I had an early appointment yesterday, all the easier to ensure that there were fewer delays and I could get done with a minimal delay. It turned out to be a fantastically good move, since the infusion room got mobbed around 12:30, when I had about an hour left with the needle in my arm. They'll be closed on Thursday for Thanksgiving, so maybe that has something to do with it.

I was so early on the schedule that I was actually a little worried the doctor would come in before I had a chance to put on my little surprise:

I was debating what I would say (i.e. "you didn't warn me about this side effect!"), but words weren't necessary. She lost it as soon as she saw me. And told me I had to wear it into the infusion room. Which I did. The nurses loved it. Hey, if I gave them all something fun to talk about, all the better.

Oh, and the doc also mentioned that one of her other patients actually started growing a little bit of a mustache after the chemo shut down her ovaries. The poor woman: lost the hair she WANTED to have, got the hair no woman wants!

Anyway, the medical news: the doctor was pretty happy with my numbers. She told me that it looked as if I could skip the Neulasta she was recommending during my last checkup. We'll see what next week brings in terms of white cell counts, but so far, so good. Apparently I'm still exceeding expectations in terms of side effects and the fact that none of my treatments has had to be delayed.

I'm confident that some of my preemptive moves -- heavy water consumption and 3x daily saltwater mouth rinses, for example -- played a role in how I've been faring. And I guess that being relatively young (for breast cancer, at least) and reasonably healthy hasn't hurt either. I do wonder if I've been washing the chemo out of my system too quickly for it to have an effect, but as the doc has told me before, my numbers have proven that the meds are having an effect on my system.

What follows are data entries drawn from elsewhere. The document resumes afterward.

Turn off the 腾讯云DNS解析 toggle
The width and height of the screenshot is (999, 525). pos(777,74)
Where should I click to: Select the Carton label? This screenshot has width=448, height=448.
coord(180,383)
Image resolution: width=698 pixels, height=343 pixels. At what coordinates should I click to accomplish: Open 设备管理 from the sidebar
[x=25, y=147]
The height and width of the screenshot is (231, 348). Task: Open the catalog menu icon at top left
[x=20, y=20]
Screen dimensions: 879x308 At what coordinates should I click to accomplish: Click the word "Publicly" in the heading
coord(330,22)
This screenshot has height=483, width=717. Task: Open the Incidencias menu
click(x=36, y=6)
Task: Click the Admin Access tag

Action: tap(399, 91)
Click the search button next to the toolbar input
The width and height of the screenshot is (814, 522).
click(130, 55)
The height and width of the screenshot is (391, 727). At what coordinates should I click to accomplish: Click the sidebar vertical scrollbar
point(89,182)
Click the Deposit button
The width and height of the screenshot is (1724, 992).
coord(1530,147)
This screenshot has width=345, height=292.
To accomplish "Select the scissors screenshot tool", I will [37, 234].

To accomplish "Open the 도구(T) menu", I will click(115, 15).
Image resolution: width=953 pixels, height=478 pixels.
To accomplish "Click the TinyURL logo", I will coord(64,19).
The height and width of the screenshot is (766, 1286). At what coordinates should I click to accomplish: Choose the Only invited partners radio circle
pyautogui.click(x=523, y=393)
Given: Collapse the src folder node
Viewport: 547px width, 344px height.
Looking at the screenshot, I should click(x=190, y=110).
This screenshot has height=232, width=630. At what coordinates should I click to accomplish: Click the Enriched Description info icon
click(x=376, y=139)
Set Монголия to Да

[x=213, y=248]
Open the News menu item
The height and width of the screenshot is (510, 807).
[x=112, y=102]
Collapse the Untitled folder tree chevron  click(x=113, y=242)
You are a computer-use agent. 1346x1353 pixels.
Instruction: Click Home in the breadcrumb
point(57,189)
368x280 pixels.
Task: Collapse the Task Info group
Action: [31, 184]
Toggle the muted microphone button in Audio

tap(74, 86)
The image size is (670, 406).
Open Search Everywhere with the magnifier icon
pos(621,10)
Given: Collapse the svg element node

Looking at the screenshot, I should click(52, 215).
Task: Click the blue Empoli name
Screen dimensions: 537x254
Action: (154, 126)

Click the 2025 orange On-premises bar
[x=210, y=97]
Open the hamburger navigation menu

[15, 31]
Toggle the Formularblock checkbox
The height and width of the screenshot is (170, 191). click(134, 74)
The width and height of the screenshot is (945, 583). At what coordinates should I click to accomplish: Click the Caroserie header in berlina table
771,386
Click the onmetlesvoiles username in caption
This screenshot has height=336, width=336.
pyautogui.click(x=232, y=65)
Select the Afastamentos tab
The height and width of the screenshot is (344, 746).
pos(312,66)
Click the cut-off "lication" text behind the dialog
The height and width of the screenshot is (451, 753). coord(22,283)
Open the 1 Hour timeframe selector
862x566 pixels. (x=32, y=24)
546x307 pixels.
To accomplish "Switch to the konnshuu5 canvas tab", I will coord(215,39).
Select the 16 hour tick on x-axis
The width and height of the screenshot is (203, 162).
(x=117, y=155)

All that said, I have to get through the fatigue and ickiness of the next couple of days, the low immunity next week and then the full recovery. I'm starting to ask about the longer-term recovery stuff -- like when my hormones will get back into gear and I go through puberty again (oh, joy). Not to get all technical and stuff, but right now my body is acting as if I'm nine years old. Not sure if the Neulasta had anything to do with this, but I noticed that I was getting PMS zits last week, so maybe things are waking up again. The doc tells me that it could be as long as a year before my reproductive system gets back to normal. Right about then, I should be starting on Tamoxifen, which should toss me into menopause.

Next couple of weeks, I'll hopefully be getting set up to talk with a radiation oncologist to determine what the length of the radiation treatment course will be. I suspect that just given the way these docs work, plus the intervening holidays, I won't get started until January. Which means this stuff gets done sometime in late February. Aside from the Herceptin treatments, which have me going back to the infusion room once every three weeks until August.

But, at least the folks tell me that radiation is generally well tolerated. Given the early stage of the tumor, I'm hoping they can just target that immediate area and cut down on the skin damage that comes with the treatment.